## Start Excerpt provided

The sensors onboard the Rivet Joints can be used to scoop up communications chatter, as well as details about air defense radars and other signals emitters, and their locations. With regard to communications intercepts, the aircraft carry linguists fluent in relevant languages to begin immediate processing and analyzing them. Other specialists pore over the data on radars and other signals nodes to help build so-called "electronic orders of battle" of enemy or potentially hostile capabilities in a given area.
At least one individual inside the Rivet Joint is also usually tasked with monitoring for usual or unknown types of signals that warrant separate further analysis.
In this particular instance, details about the exact disposition of Russian air defenses and other forces along the border with Finland would be of great interest to the U.S. government, Finnish authorities, and the rest of NATO, among others. Last year, it was reported that the Russian military was withdrawing forces from areas opposite Finland in order to bolster units fighting in Ukraine.
However, in January, Russian Defense Minister Sergei Shoigu announced plans to establish a new "army corps," typically a very large ground formation in Russian parlance with thousands of troops, in the country's semi-autonomous Republic of Karelia along the Finnish border. How much progress Russia's military, which has struggled to make up for major personnel losses in Ukraine over the past year or so, even with the help of partial mobilization, has made toward actually standing up this unit is unclear.
Other potential security threats exist along the border between Finland and Russia, which became a prominent destination for Russians seeking to flee mobilization orders last year. Finnish authorities subsequently imposed significant restrictions on Russians crossing the border legally and have moved to put up new physical barriers.
All told, despite the Finnish Defense Force's statement that this flight isn't in response to any recent events, the country clearly has concerns about its eastern neighbor. What does now appear to have changed is the granting of at least more regularized access to Finnish airspace to U.S. and other foreign ISR aircraft, which is significant.
From Finnish airspace, the Rivet Joint could have gathered intelligence about defenses and military activities in and around the Gulf of Finland, as well. This waterway is the only link for Russian naval vessels between St. Petersburg and the Baltic Sea, from where they can then move out into the North Sea and then the Atlantic Ocean. Ahead of Russia's all-out invasion of Ukraine, a number of Baltic Fleet amphibious ships were notably redeployed to the Black Sea. Turkish authorities have since put a blanket ban on naval vessels from any country entering the Black Sea.
Russia's maritime movements around Europe continue to draw particular attention due to persistent concerns about the potential for increased aggression elsewhere in the region. For instance, a series of still largely unexplained underwater explosions seriously damaged multiple natural gas pipelines in the Baltic Sea in September 2022. Though widely assessed to have been the result of a deliberate attack, there is no hard evidence to date that conclusively points to any specific actors as being responsible.
As a more general example of Russia's aggressive behavior outside of Ukraine, and toward Western ISR platforms specifically, a U.S. Air Force MQ-9 Reaper drone crashed into the Black Sea on March 14 after a Russian Su-27 Flanker fighter jet collided with it. American officials said this was the end result of a pair of Flankers conducting a "reckless" and "unprofessional" intercept of the uncrewed aircraft, as you can see in the video below and read more about here.
There are clear indications that kinds of flights by U.S. Air Force Rivet Joints, and potentially other ISR platforms, will become increasingly commonplace.

## End Excerpt provided
## Start Material provided

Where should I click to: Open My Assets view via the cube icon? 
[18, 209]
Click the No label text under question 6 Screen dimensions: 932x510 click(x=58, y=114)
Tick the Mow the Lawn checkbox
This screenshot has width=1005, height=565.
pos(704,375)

## End Material provided

**Objective 1**. In the passage on Rivet Joint flights near Finland, what restriction have Turkish authorities placed on the Black Sea?
**Objective 2**.
For each statement, decide whether the passage on Rivet Joint flights near Finland supports it. Answer yes or no, and quote the words of the passage that settle it.
(a) Rivet Joint aircraft carry linguists who can begin processing intercepted communications right away.
(b) The underwater explosions that damaged gas pipelines in the Baltic Sea have been conclusively traced to a specific actor.
(c) The U.S. Air Force MQ-9 Reaper drone went down in the Baltic Sea.
**Objective 3**. Continue the passage on Rivet Joint flights near Finland from its last sentence.

**Task result 1**. They have put a blanket ban on naval vessels from any country entering the Black Sea.

**Task result 2**.
(a) Yes: "the aircraft carry linguists fluent in relevant languages to begin immediate processing and analyzing them."
(b) No: "there is no hard evidence to date that conclusively points to any specific actors as being responsible."
(c) No: "a U.S. Air Force MQ-9 Reaper drone crashed into the Black Sea on March 14"

**Task result 3**.
"Similar flights in Finnish airspace will be carried out in the future as well with different types of aircraft, both unmanned and manned," the Finnish Defense Forces statement said. "The flights are carried out under national direction and supervision, in accordance with Finnish national laws and regulations."
Routine Rivet Joint flights in this region could be especially valuable given the aforementioned types of intelligence the aircraft can collect from inside Finland. As the flight tracking data shows, regular access to Finnish airspace could conceivably enable new routes for even broader future missions. For example, an RC-135V/W aircraft, could conceivably, gather intelligence along a single 'line' that runs from Finland all the way down through the Baltic States of Lithuania, Latvia, and Estonia, on a single sortie – and 62-4131 may well have even done so to some degree in this case. The Baltic Sea region, which includes Russia's highly strategic, heavily fortified, and geographically separated Kaliningrad enclave, is of great significance militarily and economically.
Providing access to U.S. and other NATO ISR aircraft could be a major boon to Finland, specifically, given its own relatively limited aerial intelligence-gathering capabilities. The core of the Finnish Air Force's dedicated ISR capability appears to center on one CASA C-295 twin-engine turboprop configured for SIGINT missions, according to the 2016 edition of The Military Balance from the International Institute for Strategic Studies think tank. It also has three Learjet 35 business jets that can be employed for more general survey-type aerial surveillance, as well as maritime surveillance.
This is all in line with Finland getting ever closer to being a formal member of NATO. Finnish President Sauli Niinistö signed the requisite laws just today to pave the way for the country's ascension to the alliance. All that remains now is for the current members of the bloc to give their unanimous approval.
Turkey and Hungary have been blocking Finland's efforts, as well as those of neighboring Sweden, to join the alliance for various geopolitical reasons. Turkish and Hungarian officials last week that they would move to allow Finland's ascension, which followed extensive negotiations.
“We believe that Finland’s membership will strengthen the NATO alliance, contribute to the alliance’s burden-sharing against threats as well as to NATO’s deterrence, to regional security, and to our determination to fight terrorism,” Turkey’s Deputy Foreign Minister Burak Akcapar said today.
Finland opening its airspace to U.S. military ISR aircraft is one very tangible example of how this is happening already.
UPDATE 8:10 P.M. EST:
It has come to our attention that a U.S. Air Force news item from 2021 mentions the aerial refueling of an RC-135W Rivet Joint over Finland on October 15th of that year. However, the exact circumstances of that event are unclear.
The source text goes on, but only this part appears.